*Exercise brief*: How many lines in the data below contain the string "Open"? Answer with the number only.

*Source information*:

++++++++++

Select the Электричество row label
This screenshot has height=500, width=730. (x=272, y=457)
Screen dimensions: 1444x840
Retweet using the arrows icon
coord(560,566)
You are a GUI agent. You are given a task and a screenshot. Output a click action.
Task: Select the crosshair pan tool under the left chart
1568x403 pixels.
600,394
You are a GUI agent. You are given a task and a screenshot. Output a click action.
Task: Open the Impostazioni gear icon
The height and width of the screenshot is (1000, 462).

++++++++++

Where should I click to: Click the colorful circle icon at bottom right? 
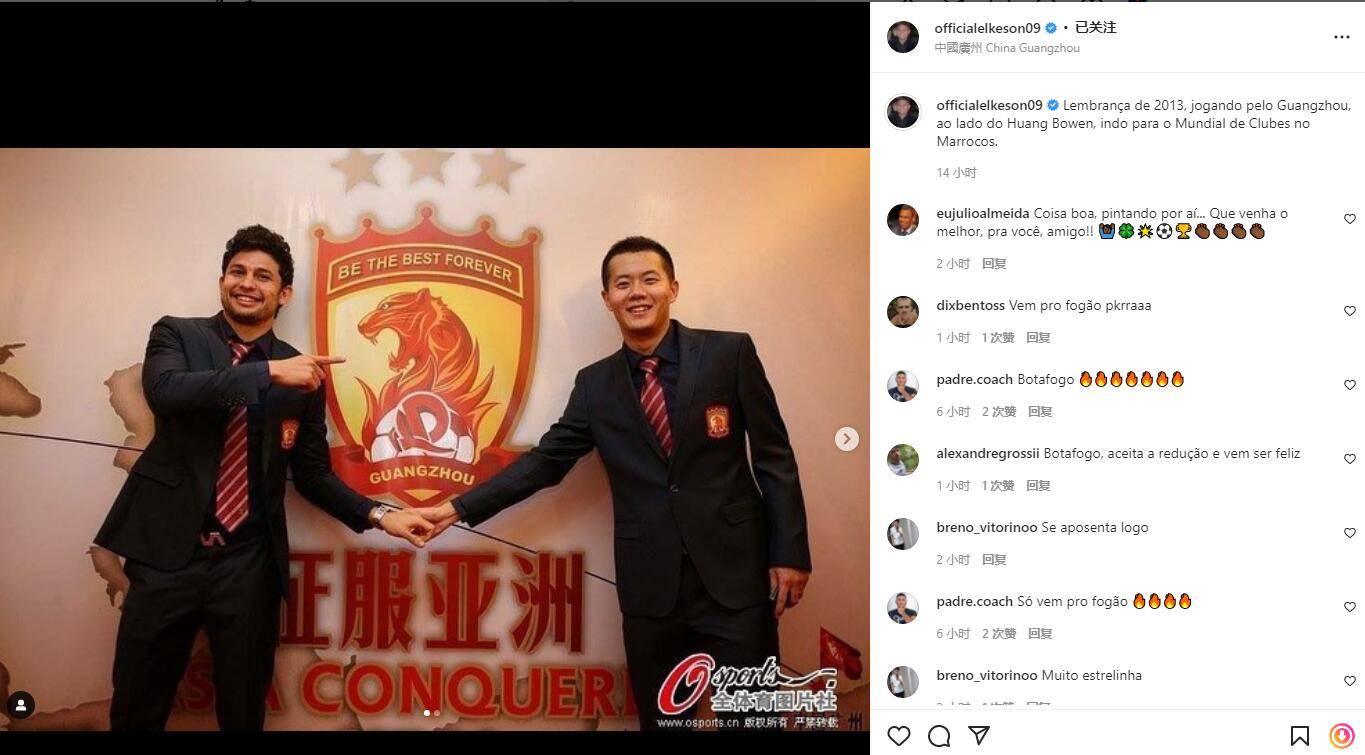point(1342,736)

++++++++++

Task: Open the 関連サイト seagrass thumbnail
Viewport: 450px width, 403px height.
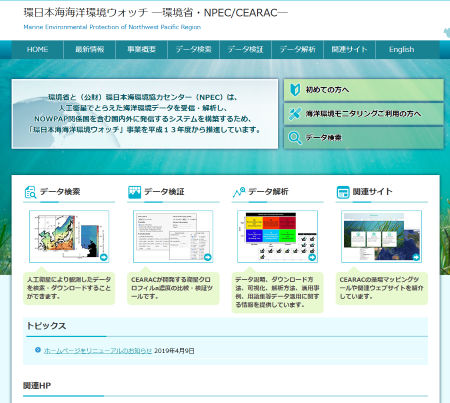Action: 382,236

++++++++++

*Exercise response*: 2